- Kategorie:
- 1-50.971
- 101-150.101
- 151-200.9
- 201-250.5
- 301-350.2
- 351-400.1
- 51-100.592
- deszcz.34
- leżący śnieg.11
- mgła.15
- mokro.29
- mżawka.11
- po zmroku.120
- pochmurno.248
- słonecznie.329
- śnieg.16
- trenażer.5
Wpisy archiwalne w kategorii
101-150
Dystans całkowity: | 11539.53 km (w terenie 363.19 km; 3.15%) |
Czas w ruchu: | 578:10 |
Średnia prędkość: | 19.96 km/h |
Maksymalna prędkość: | 68.60 km/h |
Suma podjazdów: | 24914 m |
Maks. tętno maksymalne: | 196 (101 %) |
Maks. tętno średnie: | 186 (96 %) |
Suma kalorii: | 239252 kcal |
Liczba aktywności: | 101 |
Średnio na aktywność: | 114.25 km i 5h 43m |
Więcej statystyk |
#22 | Kolejna setka. Nadwarciańsko.
Bobiko rzucił pomysł na wycieczkę nad Wartę (na południe, a akurat wiało z południa), żeby zobaczyć rozlewiska. Umówiliśmy się, że da znać, gdy wystartuje około 9:00 z Gniezna. Obserwowałem go na LiveTrackingu i dołączyłem na Gnieźnieńskiej.
Przejechaliśmy przez park, koło rozlewiska Wrześnicy.
Potem ruszyliśmy na Pyzdry. Ruch znikomy, bo niedziela.
Za Pyzdrami zatrzymaliśmy się na sesję zdjęciową rozlewisk.
W Ciążeniu przypomniało mi się, że gdzieś tu był zjazd w prawo na przystań promową. Zatrzymaliśmy się tam.
Ciekawe czym podnieśli prom, żeby postawić go na tych podstawkach...
Po zdjęciach Bobiko spojrzał na zegarek i uznał, że czas się kończy i trzeba skrócić trasę - wrócić kilkaset metrów i od razu z Ciążenia jechać na Słupcę (początkowy plan zakładał późniejszy skręt na Słupcę). Od tego momentu jechało się już lepiej, bo wiało w plecy.
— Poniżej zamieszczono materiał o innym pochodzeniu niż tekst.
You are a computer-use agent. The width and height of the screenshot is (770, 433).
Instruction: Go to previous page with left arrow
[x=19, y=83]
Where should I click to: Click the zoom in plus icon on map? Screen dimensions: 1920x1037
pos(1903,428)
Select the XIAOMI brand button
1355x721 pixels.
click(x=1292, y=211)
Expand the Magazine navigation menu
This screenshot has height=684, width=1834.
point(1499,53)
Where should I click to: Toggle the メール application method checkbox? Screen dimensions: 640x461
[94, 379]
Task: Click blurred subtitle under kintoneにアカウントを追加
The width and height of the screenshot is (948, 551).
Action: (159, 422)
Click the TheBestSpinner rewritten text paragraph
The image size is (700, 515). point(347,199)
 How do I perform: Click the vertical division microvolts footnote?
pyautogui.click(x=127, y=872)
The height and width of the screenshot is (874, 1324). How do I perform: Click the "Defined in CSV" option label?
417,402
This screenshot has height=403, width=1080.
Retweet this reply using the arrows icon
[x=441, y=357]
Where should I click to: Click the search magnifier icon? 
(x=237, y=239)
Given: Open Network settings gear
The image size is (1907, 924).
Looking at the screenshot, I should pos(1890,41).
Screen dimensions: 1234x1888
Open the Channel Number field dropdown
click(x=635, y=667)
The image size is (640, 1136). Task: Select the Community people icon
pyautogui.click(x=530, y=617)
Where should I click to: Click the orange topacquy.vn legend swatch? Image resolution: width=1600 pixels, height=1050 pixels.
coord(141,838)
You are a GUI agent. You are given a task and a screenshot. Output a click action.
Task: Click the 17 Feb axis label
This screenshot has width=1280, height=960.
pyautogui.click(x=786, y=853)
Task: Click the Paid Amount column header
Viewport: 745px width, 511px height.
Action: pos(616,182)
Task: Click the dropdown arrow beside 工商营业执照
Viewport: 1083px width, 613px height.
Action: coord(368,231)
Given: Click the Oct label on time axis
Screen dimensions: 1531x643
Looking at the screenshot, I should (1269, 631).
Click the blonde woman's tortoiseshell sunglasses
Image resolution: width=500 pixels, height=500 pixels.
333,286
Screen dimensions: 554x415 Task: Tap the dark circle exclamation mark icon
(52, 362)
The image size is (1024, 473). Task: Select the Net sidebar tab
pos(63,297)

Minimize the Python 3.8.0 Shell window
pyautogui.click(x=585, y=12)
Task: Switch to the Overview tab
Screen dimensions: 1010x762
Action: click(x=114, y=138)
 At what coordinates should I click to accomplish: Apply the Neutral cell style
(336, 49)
W Słupcy przejechaliśmy przez centrum i udaliśmy się nad Jezioro Powidzkie i CPR-ami dotarliśmy na przedmieścia Powidza, gdzie skręciliśmy na Witkowo. W Witkowie rozdzieliliśmy się - Bobiko pojechał do siebie, a ja skierowałem się na Wrześnię... pod wiatr. Było trochę ciężko, bo wcześniej tempo było niezłe. Do setki w Witkowie brakowało ponad ok. 27 km, więc do Wrześni pojechałem bocznymi drogami, żeby trochę kilometrów nakręcić. W samej Wrześni przejechałem kilka ulic i wyszła ładna setunia.
Rower:Esker
Dane wycieczki:
101.47 km (0.00 km teren), czas: 04:42 h, avg:21.59 km/h,
prędkość maks: 37.90 km/hTemperatura:4.4 HR max:176 ( 91%) HR avg:149 ( 77%) Kalorie: 1883 (kcal)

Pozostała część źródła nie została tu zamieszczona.